Chile dominated the world lithium markets for decades. The Atacama salt flat has the largest and highest-quality proven reserves. The desert’s blazing sun, scarce rainfall and mineral-rich brines make Chile’s production costs the world’s lowest. Allied to this is the region’s most benign investment climate. Chile is far ahead in rankings of ease of doing business, levels of corruption, and the quality of its bureaucracy and courts (see charts). Its lithium deposits are close to Antofagasta and other Chilean ports; the lithium carbonate that is produced in Jujuy passes through them.

But growth has flattened, allowing Australia to threaten Chile’s position as the world’s top producer. This is mainly because, when it comes to lithium, Chile is less liberal than it is with respect to copper, the country’s biggest export. Fortunately, that problem can be easily fixed.
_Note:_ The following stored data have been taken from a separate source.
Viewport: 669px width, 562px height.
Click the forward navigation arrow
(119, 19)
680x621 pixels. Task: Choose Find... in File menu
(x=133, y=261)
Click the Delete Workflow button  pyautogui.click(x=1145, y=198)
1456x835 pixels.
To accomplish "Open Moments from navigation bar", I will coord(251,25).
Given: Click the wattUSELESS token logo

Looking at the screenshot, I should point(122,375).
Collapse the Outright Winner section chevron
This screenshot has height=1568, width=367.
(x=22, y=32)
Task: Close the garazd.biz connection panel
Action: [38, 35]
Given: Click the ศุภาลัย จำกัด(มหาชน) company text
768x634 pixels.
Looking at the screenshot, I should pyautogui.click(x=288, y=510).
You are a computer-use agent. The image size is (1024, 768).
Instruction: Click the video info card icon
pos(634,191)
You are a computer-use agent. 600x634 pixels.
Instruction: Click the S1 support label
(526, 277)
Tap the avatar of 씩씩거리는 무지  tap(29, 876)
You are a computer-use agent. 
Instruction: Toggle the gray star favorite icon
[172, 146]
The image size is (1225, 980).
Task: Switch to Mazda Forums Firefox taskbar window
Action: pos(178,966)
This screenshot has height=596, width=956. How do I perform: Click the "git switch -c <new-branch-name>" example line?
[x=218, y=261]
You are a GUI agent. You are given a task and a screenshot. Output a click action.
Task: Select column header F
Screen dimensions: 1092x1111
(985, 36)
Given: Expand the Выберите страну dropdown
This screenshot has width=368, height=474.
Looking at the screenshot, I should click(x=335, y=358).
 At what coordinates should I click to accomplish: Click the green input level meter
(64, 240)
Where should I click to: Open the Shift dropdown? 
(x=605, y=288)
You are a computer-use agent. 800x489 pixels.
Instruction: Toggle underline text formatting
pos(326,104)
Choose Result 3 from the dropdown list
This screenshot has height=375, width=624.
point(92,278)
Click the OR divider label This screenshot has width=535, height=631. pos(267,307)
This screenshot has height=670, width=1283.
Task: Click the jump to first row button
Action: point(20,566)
Laws enacted in the 1970s and 1980s classify lithium as a “strategic” material on the ground that it can be used in future nuclear-fusion power plants. There is little prospect that Chile will soon build one of these, but controls on lithium production remain as a way of protecting the desert’s fragile ecosystem.

Just two companies, Chile’s SQM and Albemarle of the United States, are allowed to extract brine under leases that were signed in the 1980s. In addition, they are subject to quotas on the lithium they can produce from the brine, which also yields other minerals. The government wants to raise production. But the Economic Development Agency (Corfo), which holds the lithium reserves, is now engaged in a legal dispute with SQM, and so has refused to raise its quotas, which the company is likely to use up by 2021.

Chile is looking for other ways to increase output. In January Codelco, the state-owned copper company, invited private firms to invest in the Pedernales and Maricunga salt flats, lithium-rich areas that it controls. This year Corfo struck a new deal with Albemarle, which extends its mining lease to 2044 and gives it an additional quota. Albemarle agreed to sell a quarter of its output at preferential prices to Chile-based firms that propose to make value-added products, starting with cathodes for batteries.

Staying on top

With higher quotas, the Atacama salt flat alone could more than quadruple production to 350,000 tonnes a year without extracting more brine, says Eduardo Bitran, Corfo’s chief executive.